(2013-07-20, 20:20)caspbk Wrote: I think you will be right to skip the m3u and serve directly the media file.
The files that didn't stream, I think were some old avis that probably weren't optimized for streaming anyway.
AVI files should stream successfully, but seeking will produce some major artifacts until the video hits the next I-frame (a frame that contains the full picture). I think that's just the way the AVI container works.
I'll have to do some additional coding before introducing backend-agnostic settings but I'll definitely add an option for streaming the file directly (will most likely default to true).
caspkb Wrote:One idea to hide the real path from the clients would be to create a hash of that path at the time you prepare the html page, cache it with the corresponding path, then send the hash to the client. When the client requests the image, you lookup the hash and fetch the image for resizing and caching before you send it to the client. If you use urls without query strings and you also send the right caching headers to the client, this would also avoid the extra redirection step you are using now to fetch the cached image. I'm not sure, but it looks like what Yatse is doing. Another thing you could do is to start resizing and cacheing the images in the background, before the client requests them.
The image caching right now works quite like you described (ie. the image is hashed and if there's a cached copy that one is served, instead of resizing the original every time). Right now the resizing and caching is done in the same method that returns the URL to the image, that's why I've been using a separate URL which does a permanent redirect to the cached/on-the-fly-generated image. I see now that the 301 redirect doesn't help, I'll need to refactor the thumbnail URL/caching logic a bit.
I also looked into speeding up the resizing process (that's what's taking a long time the first time a thumbnail is rendered), although most methods I've come across are pretty hacky.
caspkb Wrote:Your project being pure html, has a more general scope and is very interesting. For a true comparison, your php code should have been running on a different machine than the xbmc, but I don't have any Linux rigs other than the pi to play with. If I find some time I'll try to use IIS to run your php app. In any case, the problem didn't seem to be this, and I believe there is a lot of room for optimization.

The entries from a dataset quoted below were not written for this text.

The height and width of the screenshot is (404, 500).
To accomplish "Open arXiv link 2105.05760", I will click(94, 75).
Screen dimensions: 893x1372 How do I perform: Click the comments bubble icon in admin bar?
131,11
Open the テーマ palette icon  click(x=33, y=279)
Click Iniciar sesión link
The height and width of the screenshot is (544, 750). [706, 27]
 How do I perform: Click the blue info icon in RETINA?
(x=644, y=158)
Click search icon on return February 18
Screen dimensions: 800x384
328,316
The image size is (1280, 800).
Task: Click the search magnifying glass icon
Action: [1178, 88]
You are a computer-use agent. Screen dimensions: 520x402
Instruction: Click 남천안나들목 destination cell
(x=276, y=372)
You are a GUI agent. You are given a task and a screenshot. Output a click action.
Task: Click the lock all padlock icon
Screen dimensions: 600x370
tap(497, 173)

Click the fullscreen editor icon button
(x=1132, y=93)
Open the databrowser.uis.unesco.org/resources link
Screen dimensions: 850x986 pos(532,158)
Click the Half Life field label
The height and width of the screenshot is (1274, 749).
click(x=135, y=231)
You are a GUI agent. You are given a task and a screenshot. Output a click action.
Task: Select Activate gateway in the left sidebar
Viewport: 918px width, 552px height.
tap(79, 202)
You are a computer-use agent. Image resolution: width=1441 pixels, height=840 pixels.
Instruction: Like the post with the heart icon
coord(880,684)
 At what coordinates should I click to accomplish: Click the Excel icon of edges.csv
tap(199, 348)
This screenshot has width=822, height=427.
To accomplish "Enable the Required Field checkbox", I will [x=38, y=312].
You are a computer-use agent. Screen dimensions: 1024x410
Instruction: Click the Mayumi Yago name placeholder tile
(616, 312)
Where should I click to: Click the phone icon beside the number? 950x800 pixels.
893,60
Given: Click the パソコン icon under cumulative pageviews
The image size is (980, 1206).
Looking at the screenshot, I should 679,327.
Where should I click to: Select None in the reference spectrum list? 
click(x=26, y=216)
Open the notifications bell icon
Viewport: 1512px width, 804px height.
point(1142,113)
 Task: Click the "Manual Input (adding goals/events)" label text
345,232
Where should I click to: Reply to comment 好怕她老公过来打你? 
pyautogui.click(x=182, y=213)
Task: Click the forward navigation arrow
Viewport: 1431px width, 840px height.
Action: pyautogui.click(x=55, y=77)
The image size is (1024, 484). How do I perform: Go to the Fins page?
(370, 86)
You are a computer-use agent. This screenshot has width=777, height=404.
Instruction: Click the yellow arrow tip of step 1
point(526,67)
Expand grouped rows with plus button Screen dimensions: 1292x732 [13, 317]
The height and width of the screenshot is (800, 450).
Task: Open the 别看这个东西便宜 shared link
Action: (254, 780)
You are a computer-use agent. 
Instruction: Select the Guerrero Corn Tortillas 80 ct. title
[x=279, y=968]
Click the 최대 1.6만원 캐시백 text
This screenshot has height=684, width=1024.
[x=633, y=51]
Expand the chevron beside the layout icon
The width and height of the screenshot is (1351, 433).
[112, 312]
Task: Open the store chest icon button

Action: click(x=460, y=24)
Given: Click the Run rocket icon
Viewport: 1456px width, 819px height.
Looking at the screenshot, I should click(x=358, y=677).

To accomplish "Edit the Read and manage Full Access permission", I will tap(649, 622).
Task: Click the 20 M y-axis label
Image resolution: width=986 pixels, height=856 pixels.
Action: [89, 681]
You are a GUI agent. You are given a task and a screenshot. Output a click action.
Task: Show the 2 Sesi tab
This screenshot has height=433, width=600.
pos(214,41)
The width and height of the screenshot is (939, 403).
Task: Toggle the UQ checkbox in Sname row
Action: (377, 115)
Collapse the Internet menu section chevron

I've done all development on a machine other than the one that runs XBMC, albeit on the same local network so the difference is negliable. I haven't tried running the thing on IIS myself (it doesn't work out of the box due to a dependency on mod_rewrite, which is an Apache thing). Zag tried it brieflyt earlier in the thread but haven't posted back since so I don't know how it went.
I could get rid of the mod_rewrite dependency all-together at the expense of uglier looking URLs, but the image caching is still done using .htaccess files, so to me full IIS compatibility is not that high of a priority.
You can easily install it in a virtual machine if you want to try it out on something more powerful than the Pi.
caspkb Wrote:Keep up the good work.
Thanks!
bdk0 Wrote:bMovies aTV Shows eBackends fUsers cLog out
NEXT LINE
Movies
NEXT LINE
Name Gender Year Quality .......... and so on.
Sorry I do not see a large "Watch" button.
There should be a grid of all movies in your library. If you have no movies there will be a red box saying "No results found". You have to click a movie in order to bring up a "movie details" page, the Watch button is on that page.